CHALLENGE:
Update the records from the line containing "This screenshot has height=826, width=1469." through the line containing "Action: click(x=1112, y=96)" by putting "Offline Mode" in place of "Skip Tests Mode", and leave everything else unchanged.

GIVEN ENTRIES:

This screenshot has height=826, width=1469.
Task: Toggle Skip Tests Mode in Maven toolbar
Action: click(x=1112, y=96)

---

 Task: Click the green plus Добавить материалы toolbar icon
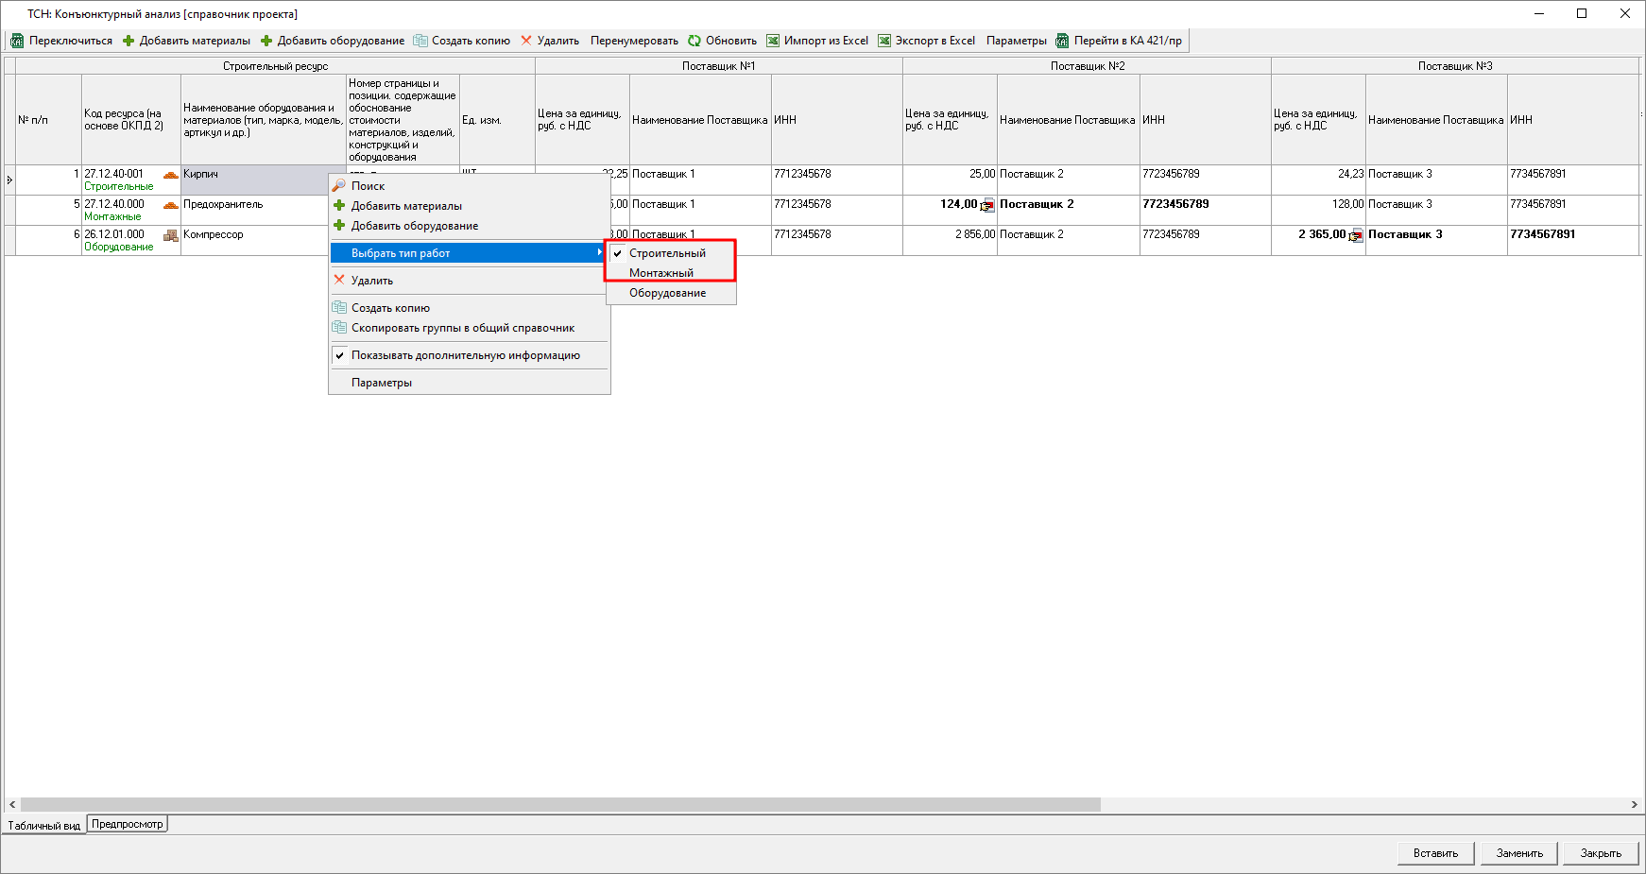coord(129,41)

TASK SOLUTION:
This screenshot has height=826, width=1469.
Task: Toggle Offline Mode in Maven toolbar
Action: click(x=1112, y=96)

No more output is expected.